Give the rows again, everything from the one containing "You are a GUI" down through the one containing "Image resolution: width=1423", replacing "screenshot" with "screen capture" and leaving all else unchanged.

* _Information shown_
:::
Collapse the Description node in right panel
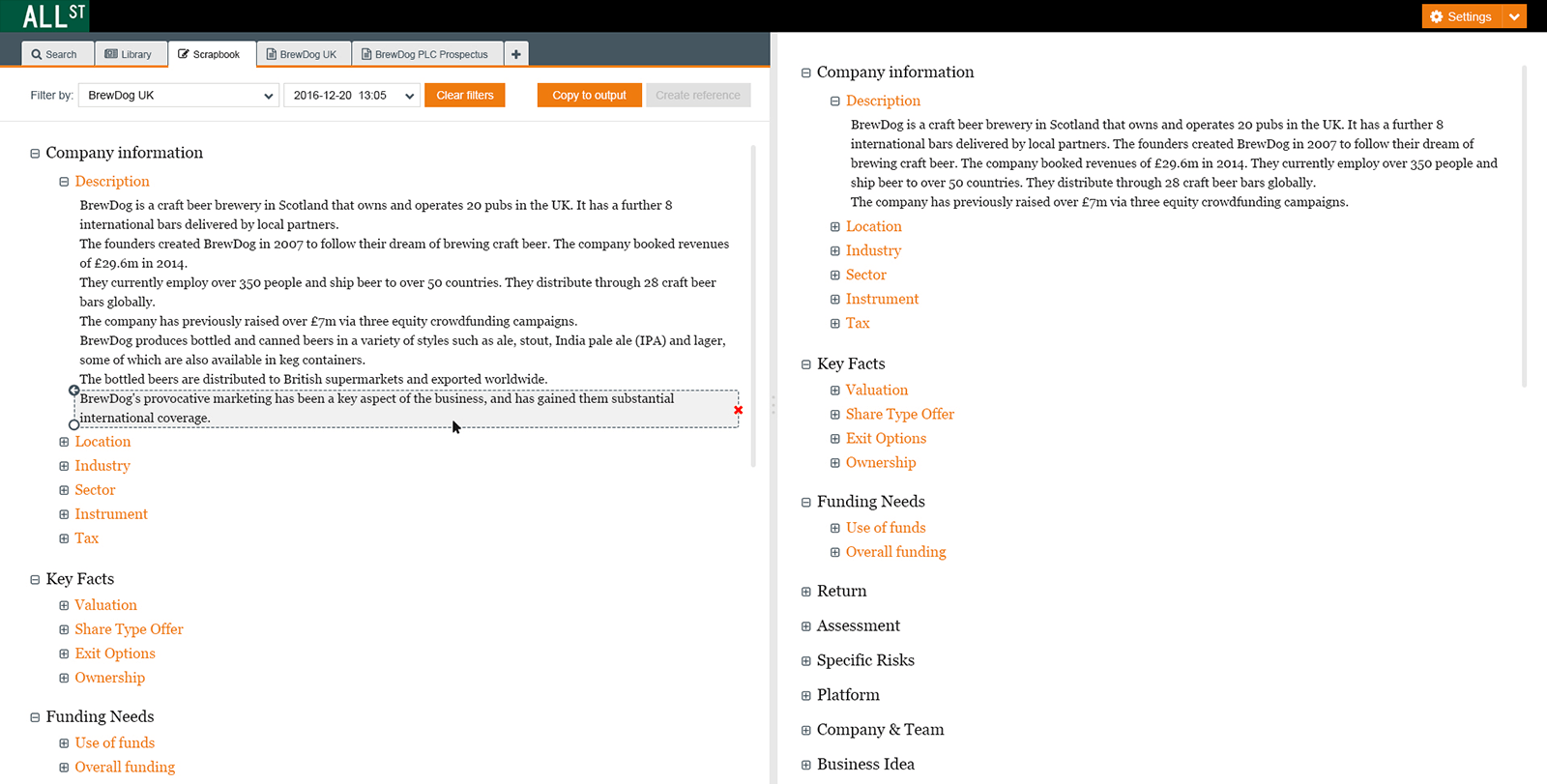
:::
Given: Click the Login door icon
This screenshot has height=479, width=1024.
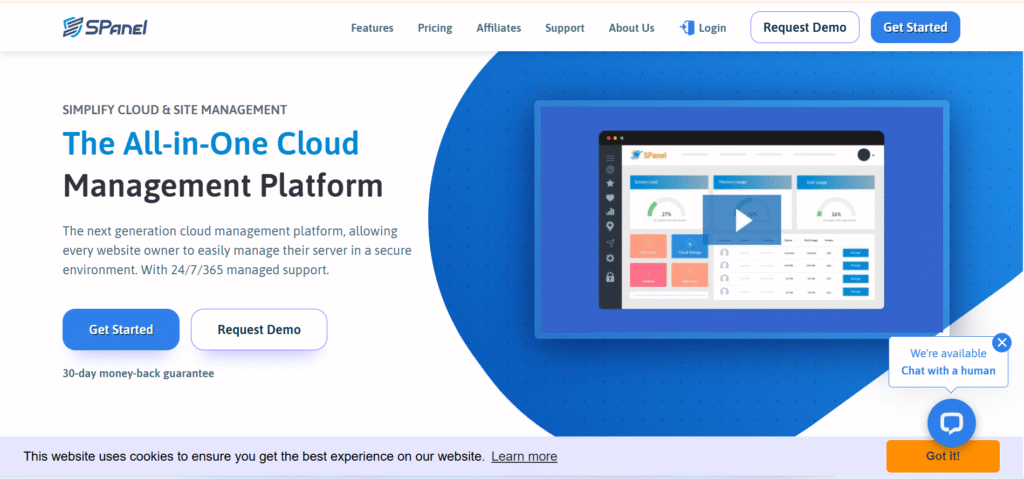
:::
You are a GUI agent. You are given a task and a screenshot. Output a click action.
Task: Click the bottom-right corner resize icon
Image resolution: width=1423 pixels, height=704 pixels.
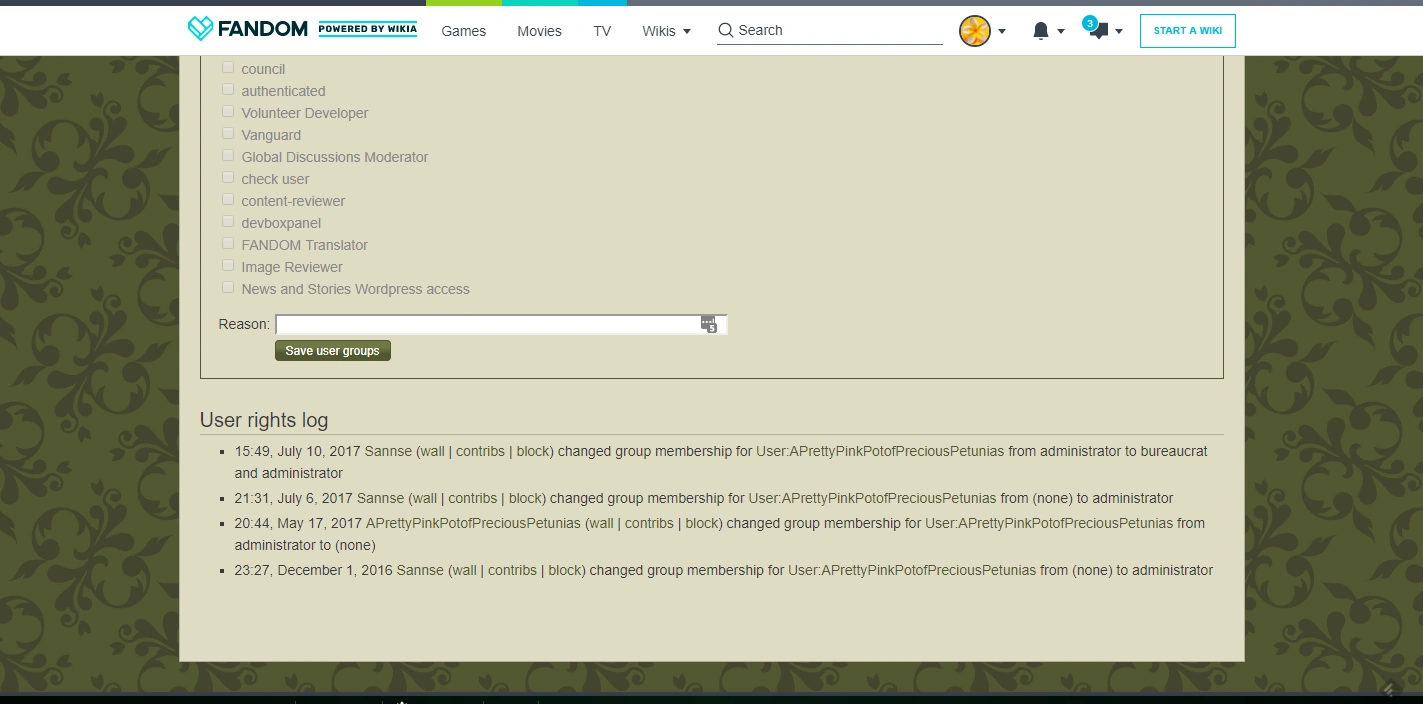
:::
* _Task result_
You are a GUI agent. You are given a task and a screen capture. Output a click action.
Task: Click the bottom-right corner resize icon
Image resolution: width=1423 pixels, height=704 pixels.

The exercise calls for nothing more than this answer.